🤖 AI Summary
Existing geometric reasoning models struggle to dynamically construct and verify auxiliary elements—such as auxiliary lines or points—thereby limiting their capability for formal proof generation. To address this, we propose the first unified multimodal framework integrating auxiliary construction, Lean4-based formal reasoning, and interactive visualization. Our method parses multimodal (text-and-diagram) inputs using a multimodal large language model, models geometric entities via dynamic graph structures, and enables automatic introduction of auxiliary elements through cross-modal alignment, culminating in Lean4-verifiable proofs. For systematic evaluation, we introduce GeoInt, the first multimodal geometric reasoning benchmark comprising 1,885 problems. Experiments demonstrate that our approach significantly outperforms prior models on complex problems requiring explicit auxiliary constructions, achieving new state-of-the-art verification accuracy and reasoning robustness.
📝 Abstract
Mathematical geometric reasoning is essential for scientific discovery and educational development, requiring precise logic and rigorous formal verification.

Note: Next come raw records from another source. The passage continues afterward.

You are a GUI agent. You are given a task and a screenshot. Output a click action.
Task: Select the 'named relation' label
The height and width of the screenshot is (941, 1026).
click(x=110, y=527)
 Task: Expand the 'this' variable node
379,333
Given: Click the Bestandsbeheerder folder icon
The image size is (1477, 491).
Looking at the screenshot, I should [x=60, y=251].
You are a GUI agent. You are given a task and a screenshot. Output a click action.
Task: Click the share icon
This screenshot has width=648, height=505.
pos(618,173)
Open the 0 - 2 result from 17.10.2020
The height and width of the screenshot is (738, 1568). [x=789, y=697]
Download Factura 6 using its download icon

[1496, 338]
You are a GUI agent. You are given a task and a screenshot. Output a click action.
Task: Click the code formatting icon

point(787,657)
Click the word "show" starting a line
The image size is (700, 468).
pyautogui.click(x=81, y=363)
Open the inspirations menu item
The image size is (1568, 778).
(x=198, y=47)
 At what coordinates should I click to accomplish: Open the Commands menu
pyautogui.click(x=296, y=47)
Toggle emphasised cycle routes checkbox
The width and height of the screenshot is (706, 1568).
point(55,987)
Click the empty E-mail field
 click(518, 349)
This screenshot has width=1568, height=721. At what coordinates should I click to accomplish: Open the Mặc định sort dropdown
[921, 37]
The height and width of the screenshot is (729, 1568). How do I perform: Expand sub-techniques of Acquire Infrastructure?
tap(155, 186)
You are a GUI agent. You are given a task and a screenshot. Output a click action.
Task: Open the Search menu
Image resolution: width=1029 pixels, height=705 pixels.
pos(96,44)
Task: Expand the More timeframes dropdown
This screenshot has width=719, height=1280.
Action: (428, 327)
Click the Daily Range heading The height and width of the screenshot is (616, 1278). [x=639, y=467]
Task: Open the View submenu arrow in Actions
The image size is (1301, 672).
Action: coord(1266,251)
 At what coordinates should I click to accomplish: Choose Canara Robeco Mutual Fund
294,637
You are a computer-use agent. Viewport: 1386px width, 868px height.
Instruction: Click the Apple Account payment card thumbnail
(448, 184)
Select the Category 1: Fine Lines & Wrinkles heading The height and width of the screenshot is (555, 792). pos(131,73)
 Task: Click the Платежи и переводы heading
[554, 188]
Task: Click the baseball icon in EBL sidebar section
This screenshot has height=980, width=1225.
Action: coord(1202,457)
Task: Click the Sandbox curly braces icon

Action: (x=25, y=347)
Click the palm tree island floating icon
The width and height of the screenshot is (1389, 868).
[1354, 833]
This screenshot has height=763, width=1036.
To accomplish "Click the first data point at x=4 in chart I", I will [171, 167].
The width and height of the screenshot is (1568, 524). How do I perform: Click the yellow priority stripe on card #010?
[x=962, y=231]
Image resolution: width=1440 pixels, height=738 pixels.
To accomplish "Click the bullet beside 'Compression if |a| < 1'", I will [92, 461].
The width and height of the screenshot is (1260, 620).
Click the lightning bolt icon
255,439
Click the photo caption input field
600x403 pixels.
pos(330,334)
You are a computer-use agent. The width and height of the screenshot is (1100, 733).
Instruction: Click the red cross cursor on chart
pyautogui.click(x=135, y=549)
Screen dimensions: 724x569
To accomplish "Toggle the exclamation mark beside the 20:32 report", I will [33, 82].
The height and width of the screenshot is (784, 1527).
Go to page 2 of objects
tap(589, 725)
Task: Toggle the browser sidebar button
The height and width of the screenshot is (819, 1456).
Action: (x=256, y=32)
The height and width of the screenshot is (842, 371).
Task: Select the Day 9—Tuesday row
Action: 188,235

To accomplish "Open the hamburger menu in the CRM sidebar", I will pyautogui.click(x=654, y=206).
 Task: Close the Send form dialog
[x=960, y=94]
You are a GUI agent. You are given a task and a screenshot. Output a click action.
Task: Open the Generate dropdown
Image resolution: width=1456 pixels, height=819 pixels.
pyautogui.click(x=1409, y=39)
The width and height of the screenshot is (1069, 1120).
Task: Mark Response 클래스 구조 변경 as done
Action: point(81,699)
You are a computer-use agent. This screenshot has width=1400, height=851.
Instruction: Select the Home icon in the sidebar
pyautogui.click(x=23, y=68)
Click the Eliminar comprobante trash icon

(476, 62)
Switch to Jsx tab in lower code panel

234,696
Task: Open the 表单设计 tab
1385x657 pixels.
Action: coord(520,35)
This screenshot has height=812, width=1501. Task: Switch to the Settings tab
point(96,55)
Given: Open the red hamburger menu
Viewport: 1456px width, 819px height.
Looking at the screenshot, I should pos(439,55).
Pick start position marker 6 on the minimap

While recent advances in Multimodal Large Language Models (MLLMs) have improved reasoning tasks, existing models typically struggle with formal geometric reasoning, particularly when dynamically constructing and verifying auxiliary geometric elements. To address these challenges, we introduce Geoint-R1, a multimodal reasoning framework designed to generate formally verifiable geometric solutions from textual descriptions and visual diagrams. Geoint-R1 uniquely integrates auxiliary elements construction, formal reasoning represented via Lean4, and interactive visualization. To systematically evaluate and advance formal geometric reasoning, we propose the Geoint benchmark, comprising 1,885 rigorously annotated geometry problems across diverse topics such as plane, spatial, and solid geometry. Each problem includes structured textual annotations, precise Lean4 code for auxiliary constructions, and detailed solution steps verified by experts. Extensive experiments demonstrate that Geoint-R1 significantly surpasses existing multimodal and math-specific reasoning models, particularly on challenging problems requiring explicit auxiliary element constructions.